Opened 3 months ago

Closed 3 months ago

Last modified 3 months ago

#19038 closed bug (no change required)

stat() call bumps a file's access time

Reported by: bhaible Owned by: nobody
Priority: normal Milestone: Unscheduled
Component: System/POSIX Version: R1/beta5
Keywords: Cc:
Blocked By: Blocking:
Platform: All

Description

According to POSIX https://pubs.opengroup.org/onlinepubs/9799919799/basedefs/V1_chap04.html#tag_04_12 , the access time of a file should be "the time of last data access". That is, reading the data should increment it, but a stat() call should not.

This does not work in Haiku hrev57823 (from 2024-07-15).
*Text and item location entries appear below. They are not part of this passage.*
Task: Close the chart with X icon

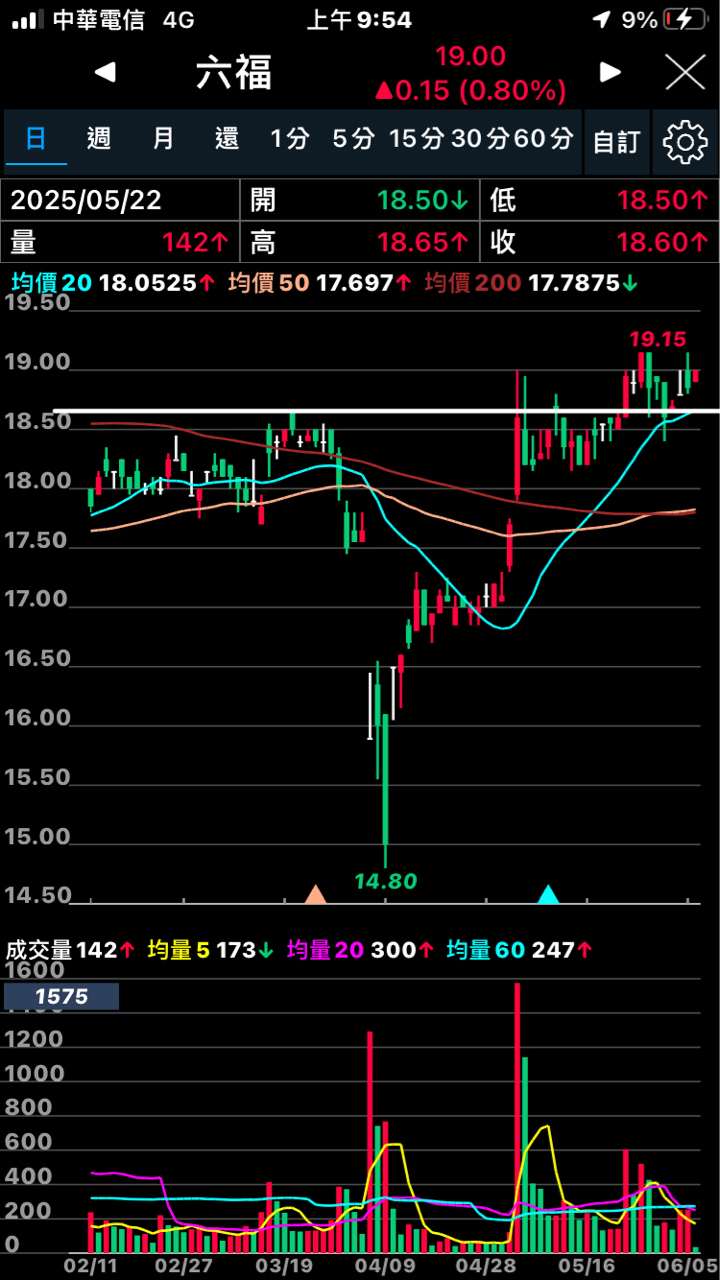Action: pyautogui.click(x=686, y=72)
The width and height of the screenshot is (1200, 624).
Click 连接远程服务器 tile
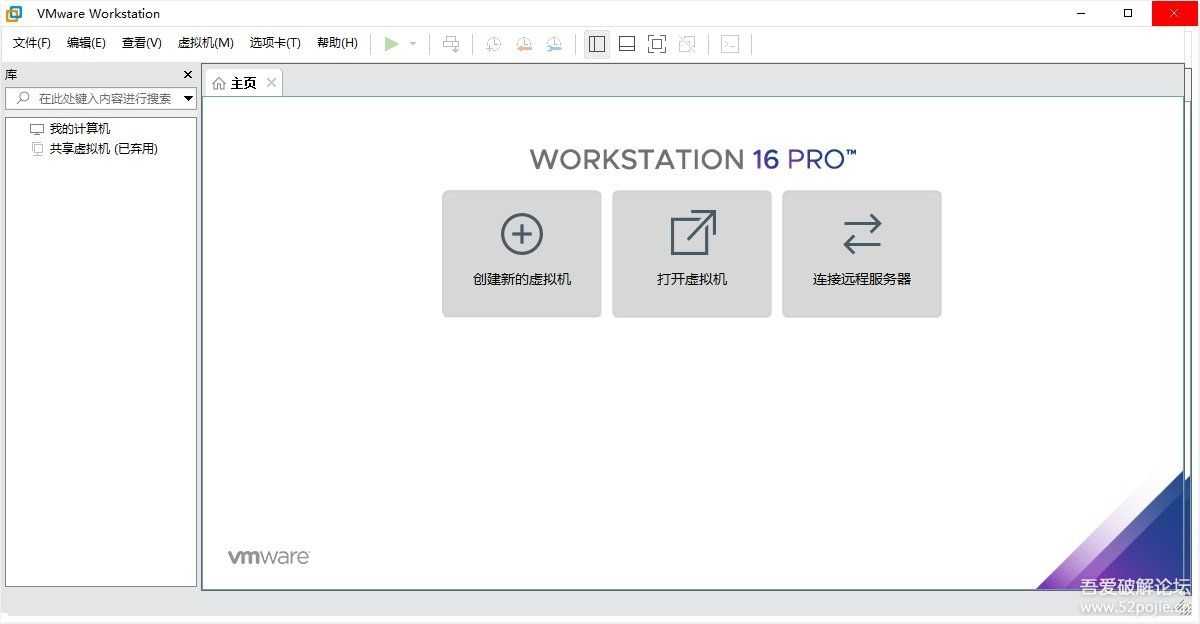tap(862, 254)
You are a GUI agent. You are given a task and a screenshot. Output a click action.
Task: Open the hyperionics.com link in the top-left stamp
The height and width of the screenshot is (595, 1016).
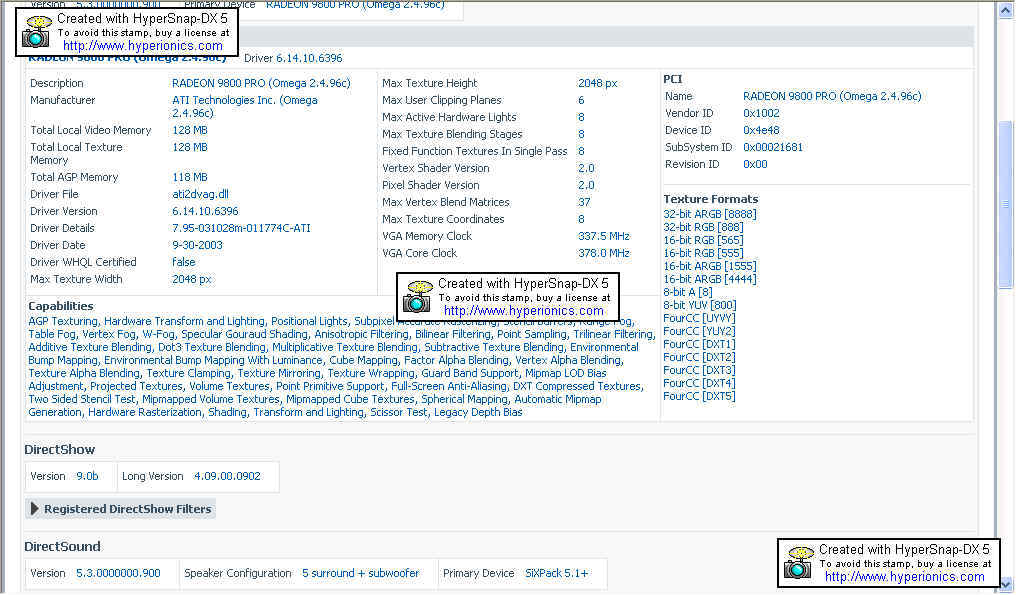coord(142,46)
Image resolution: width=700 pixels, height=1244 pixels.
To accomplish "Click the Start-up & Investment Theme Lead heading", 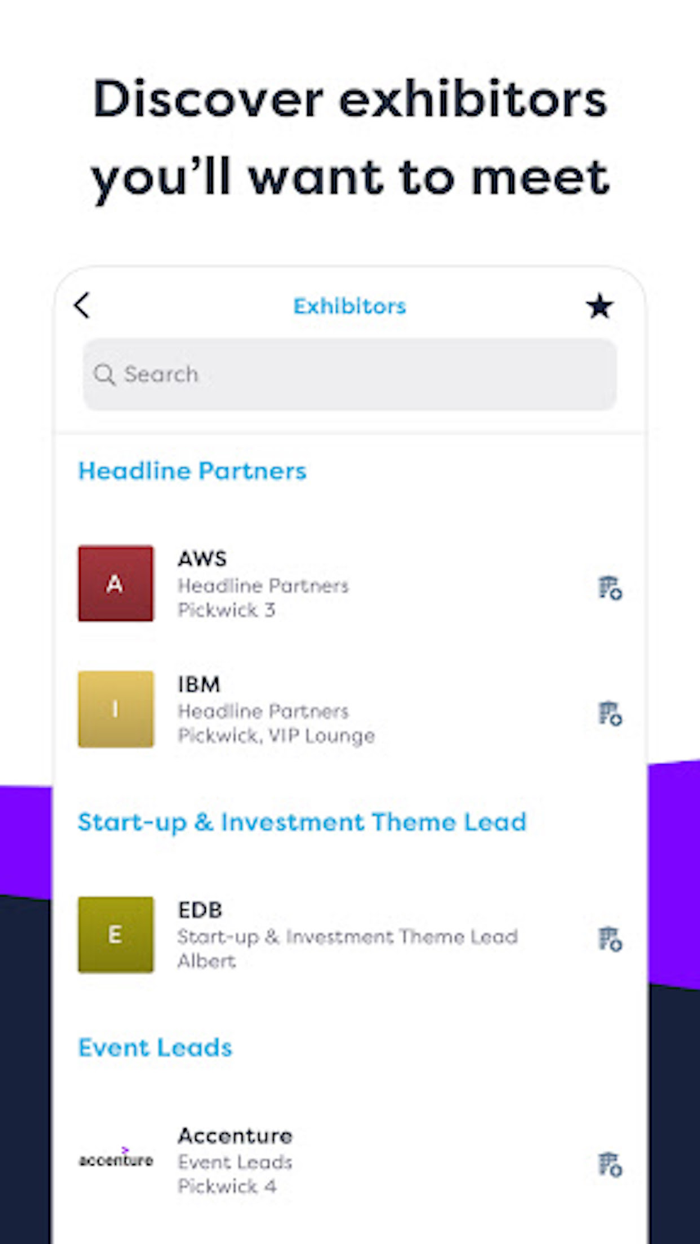I will pyautogui.click(x=302, y=822).
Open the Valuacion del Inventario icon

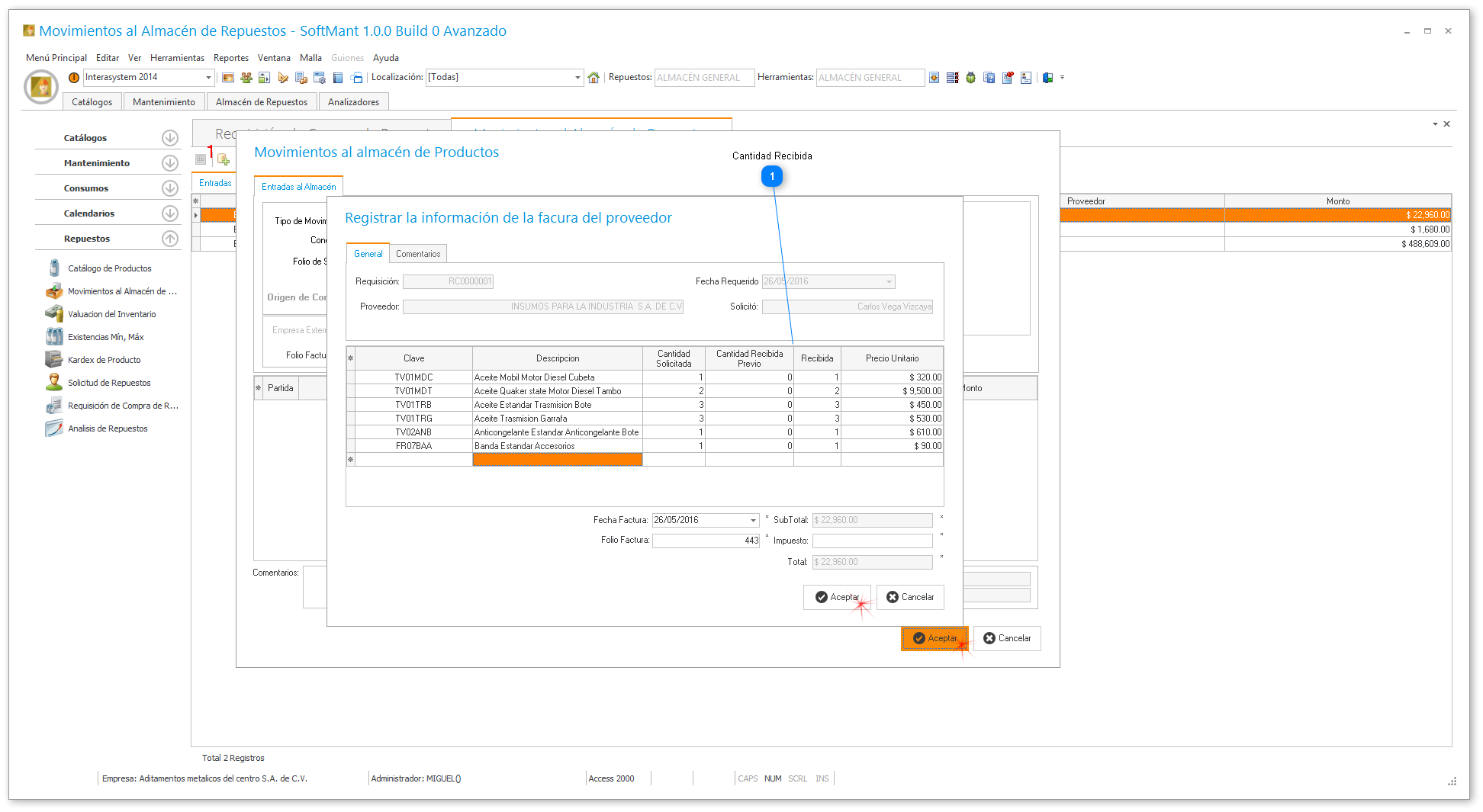tap(54, 314)
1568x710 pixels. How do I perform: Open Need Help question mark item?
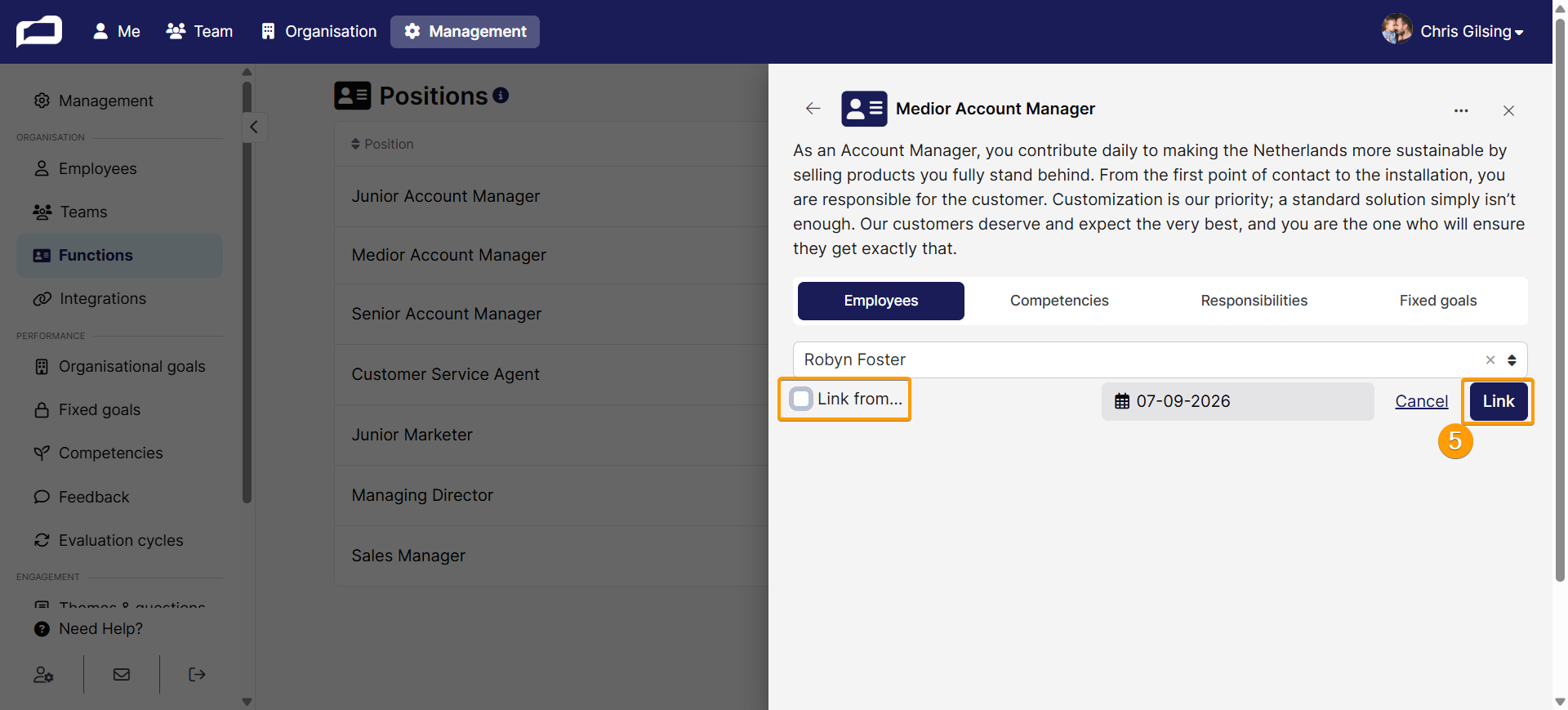click(88, 628)
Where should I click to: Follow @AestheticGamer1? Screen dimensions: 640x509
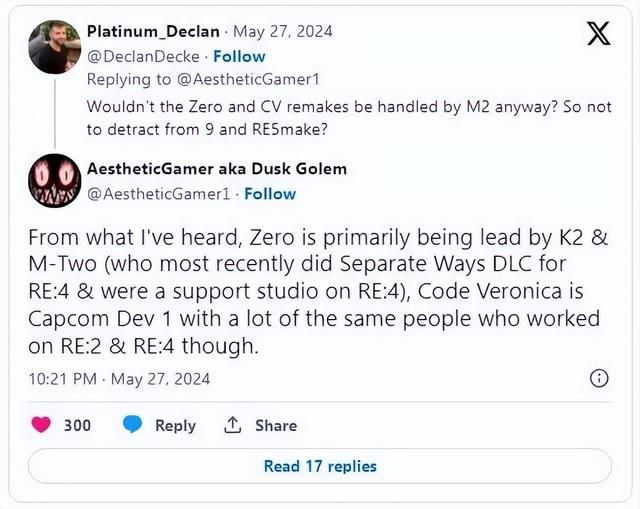click(270, 192)
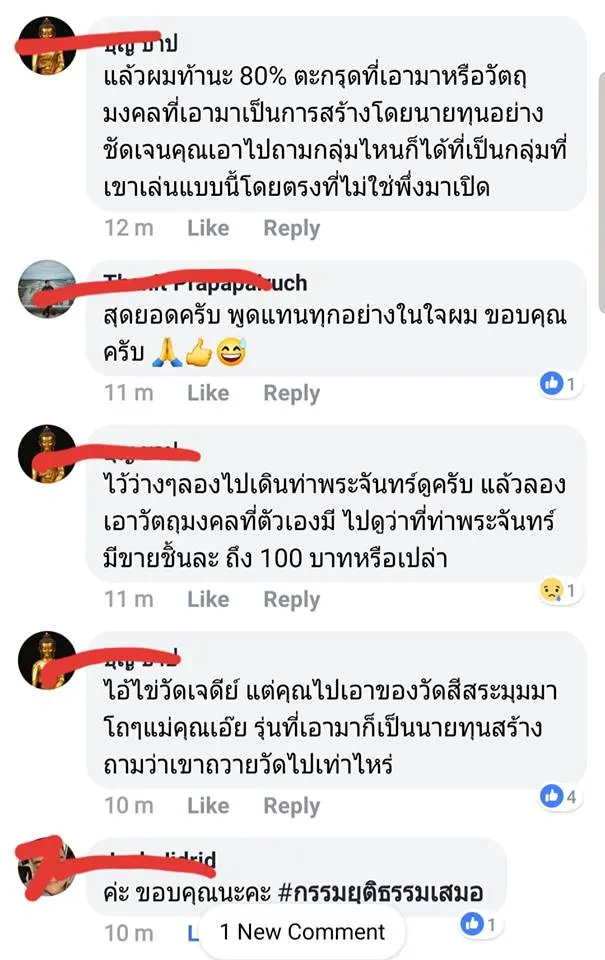Open the last commenter's profile picture
The width and height of the screenshot is (605, 960).
pyautogui.click(x=48, y=866)
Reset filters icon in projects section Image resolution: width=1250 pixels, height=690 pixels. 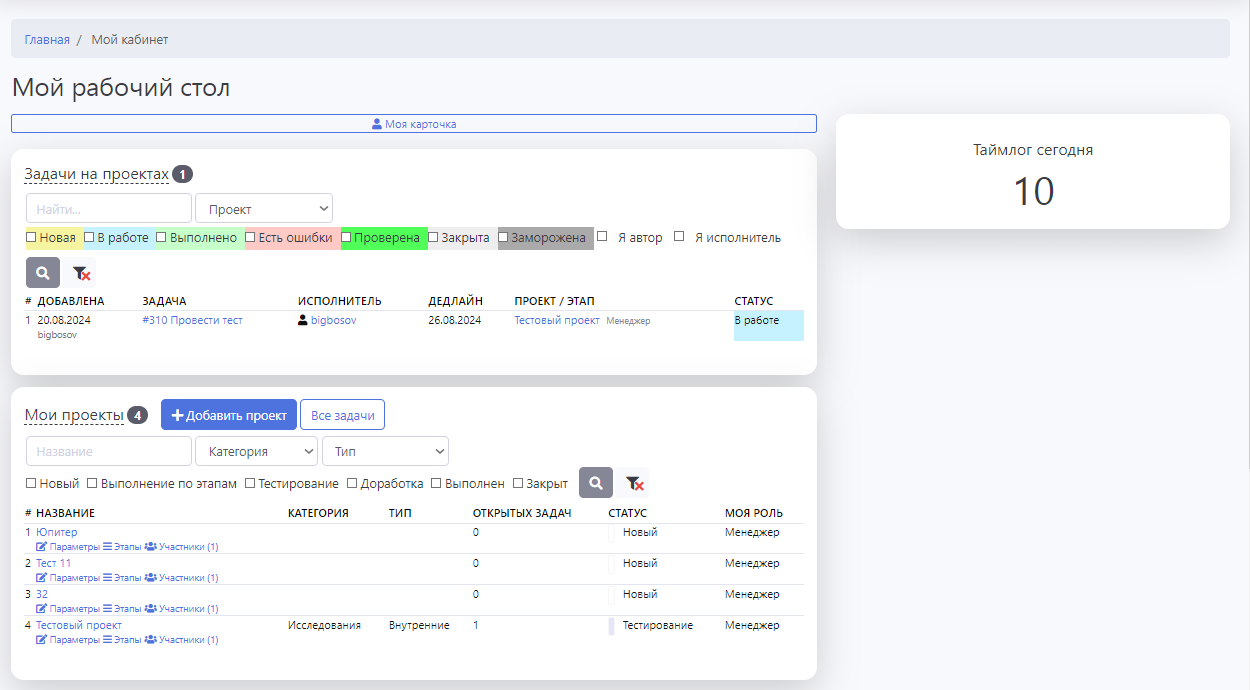tap(633, 483)
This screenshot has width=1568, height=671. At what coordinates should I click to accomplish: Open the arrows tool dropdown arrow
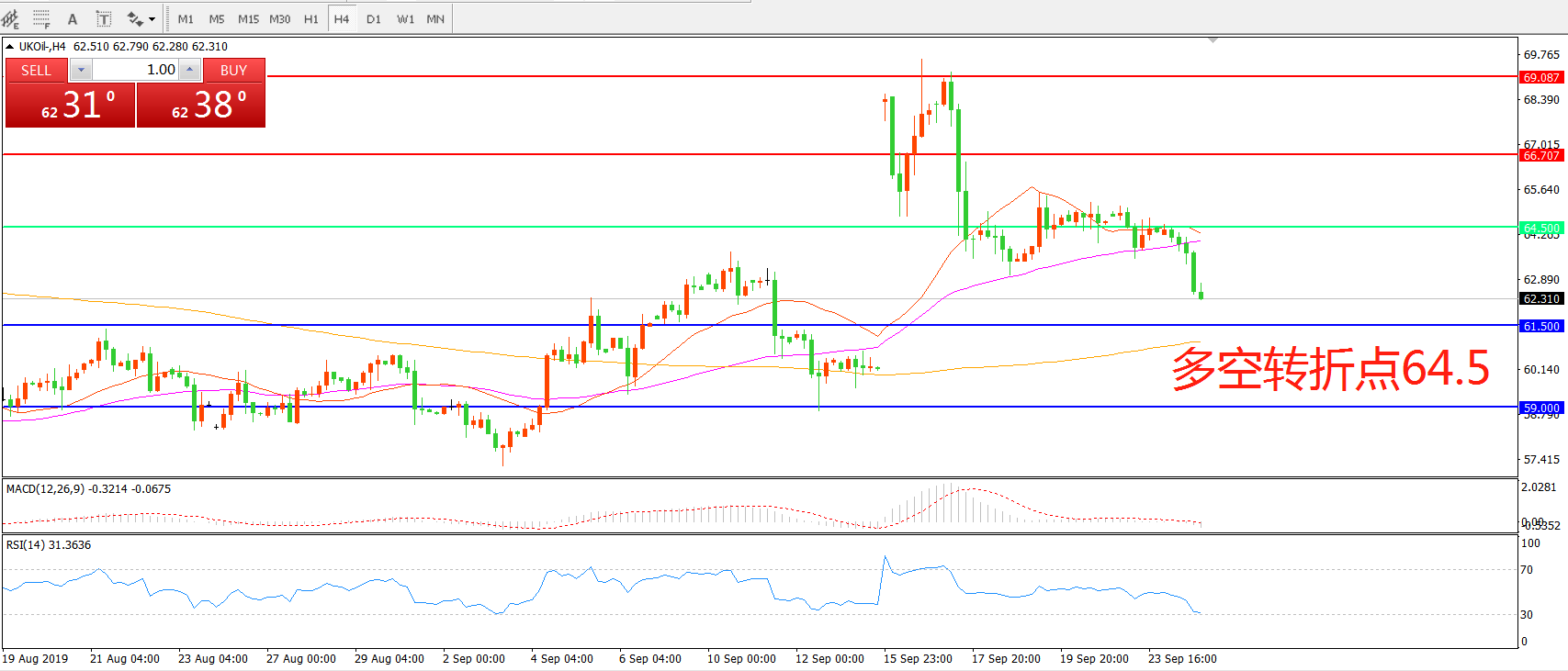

How to reproduce: Compile and run the attached file foo.c.

gcc -Wall foo.c
./a.out

Expected output: Three times the same line, such as

atime = 1725220981
atime = 1725220981
atime = 1725220981

Actual output: Three different lines, such as

atime = 1725220981
atime = 1725220982
atime = 1725220983

Attachments (1)

foo.c (490 bytes ) - added by bhaible 3 months ago.
test case foo.c

Download all attachments as: .zip

Change History (8)

by bhaible, 3 months ago

Attachment: foo.c added

test case foo.c

comment:1 by bipolar, 3 months ago

Related: #15102, #17242

comment:2 by waddlesplash, 3 months ago

BFS doesn't store access time. The access time will generally be the current time.

comment:3 by bhaible, 3 months ago

So it is as if there was a daemon running (as root) that constantly reads from all files on all disks at the same time. This looks POSIX compliant to me.

Feel free to close this ticket and #15102. I'll have the access-time tests skipped on Haiku in Gnulib.

comment:4 by waddlesplash, 3 months ago

Resolution: no change required
Status: newclosed

comment:5 by korli, 3 months ago

Or you might test on ext4, if it's supposed to work there.

in reply to:  2 comment:6 by thebuck, 3 months ago

The access time will generally be the current time.

That's jarring, albeit most correct, as bhaible illustrates.

Rather report the modification time instead?

That is the net effect of the noatime mount flag on Linux.
(Files have their atime adjusted together with mtime, but not directories. atime < mtime is a reality here.)

Last edited 3 months ago by thebuck (previous) (diff)

comment:7 by bhaible, 3 months ago

Rather report the modification time instead?

This would not be POSIX compliant. Whereas the current behaviour (setting the atime to the current time) is POSIX compliant. See comment:3 above.